Russian bill is copy-and-paste of Germany’s hate speech law
Reporters Without Borders (RSF) condemns a Russian bill that would force social networks to remove “unlawful” content within 24 hours of notification. It is based very closely on a law that was adopted in Germany on 30 June.
The Russian bill shows that when leading democracies devise draconian legislation, they provide repressive regimes with ideas. Submitted to the Duma on 12 July by members of President Vladimir Putin’s United Russia party, the bill’s references to the German law are explicit.
RSF repeatedly criticized the German law on hate speech in social media as it progressed though Germany’s parliament because of its potential for abuse.
“Our worst fears have been realized,” said Christian Mihr, RSF Germany’s executive director. “The German law on online hate speech is now serving as a model for non-democratic states to limit Internet debate.”
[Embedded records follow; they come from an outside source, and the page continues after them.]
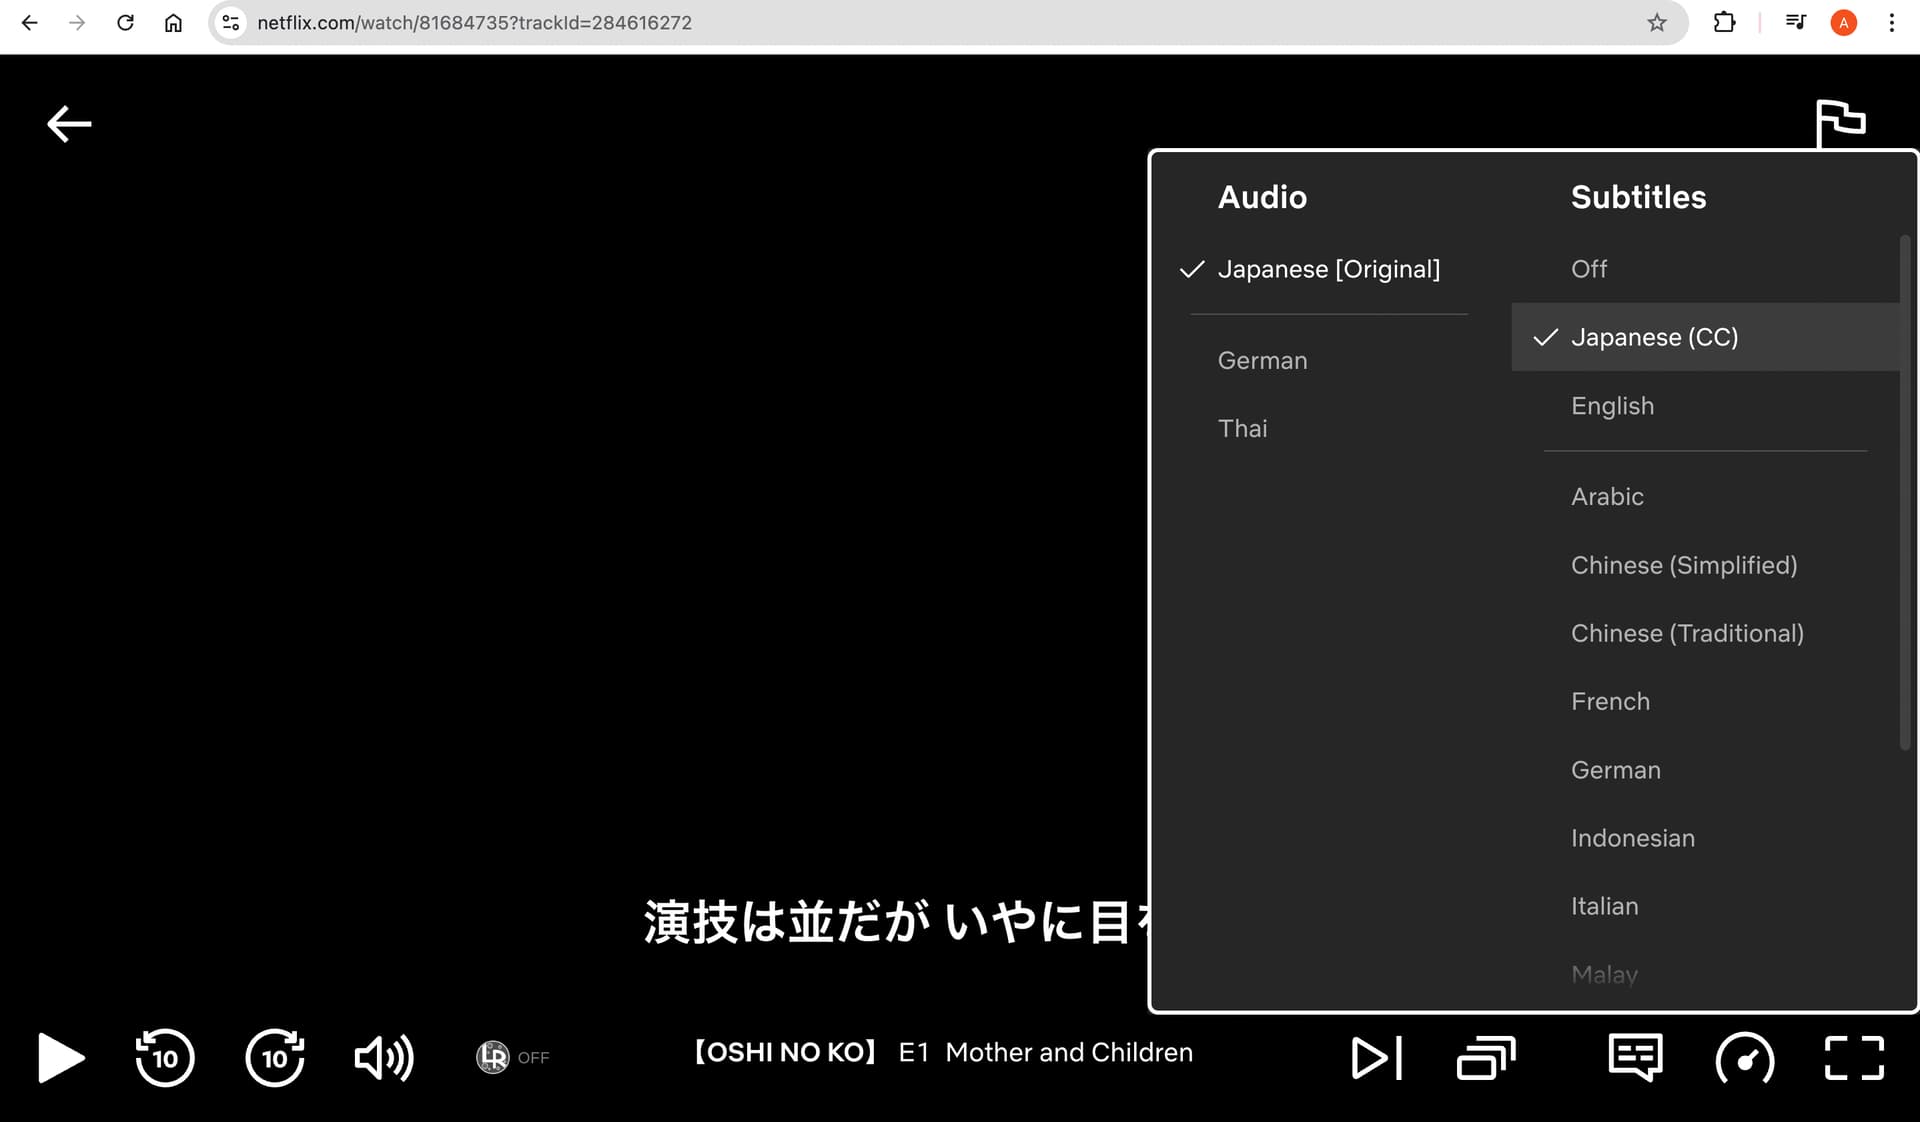Choose Chinese (Simplified) subtitles
Screen dimensions: 1920x1122
1684,565
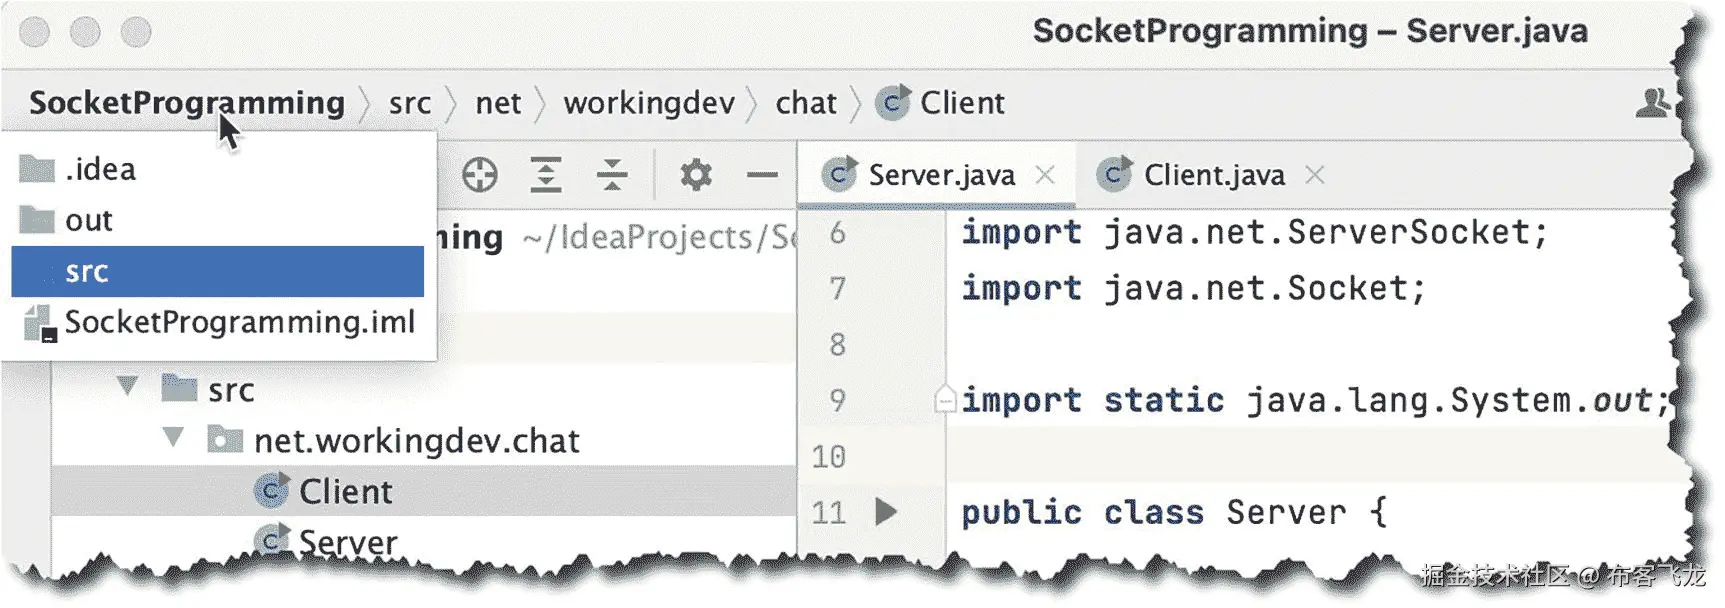Click the user account icon in navigation bar
This screenshot has width=1725, height=608.
[x=1652, y=103]
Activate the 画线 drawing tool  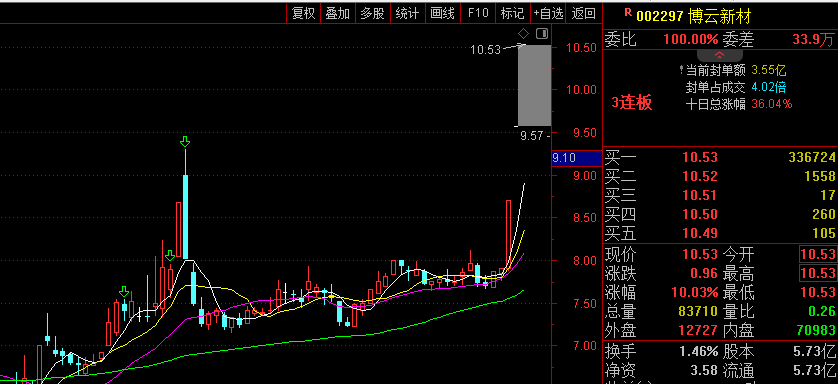point(443,13)
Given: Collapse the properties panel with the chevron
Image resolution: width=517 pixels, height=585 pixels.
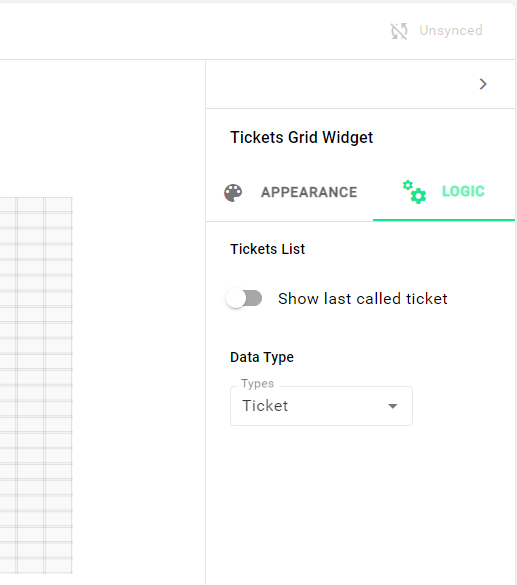Looking at the screenshot, I should [x=483, y=84].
The German law has also inspired the United Kingdom. A UK parliamentary report in April cited the German example when it recommended making social networks pay large fines for failing to remove hate speech quickly enough.
Passed on first reading, the Russian bill would invite Internet users to report “unlawful” content and would give social networks 24 hours to remove all originals and re-posts. Several Russian legislators have proposed making social networks pay fines of up to 50 million roubles (735,500 euros) if they fail to comply.
To avoid being fined, social networks would be tempted to extend the scope of their censorship, especially as the bill’s definition of what constitutes unlawful content is very vague. Social networks subjected to government scrutiny would be obliged to send all notified content to the authorities every three months.
Subjugated Russian Internet
The proposed law, which if approved could take effect in early 2018, would contribute to the subjugation of Russia’s Internet. Several hastily-negotiated bills in recent months would step up censorship of search engines and messaging services and would restrict access to software for anonymizing communications and bypassing website blocking.
“This proposed law would take mass Internet censorship one stage further in Russia,” said Johann Bihr, the head of RSF’s Eastern Europe and Central Asia desk. “The goal is clear – to further restrict freedom of expression and information in a country where the number of imprisoned Internet users doubled in 2016.”
Russia is ranked 148th out of 180 countries in RSF’s 2017 World Press Freedom Index.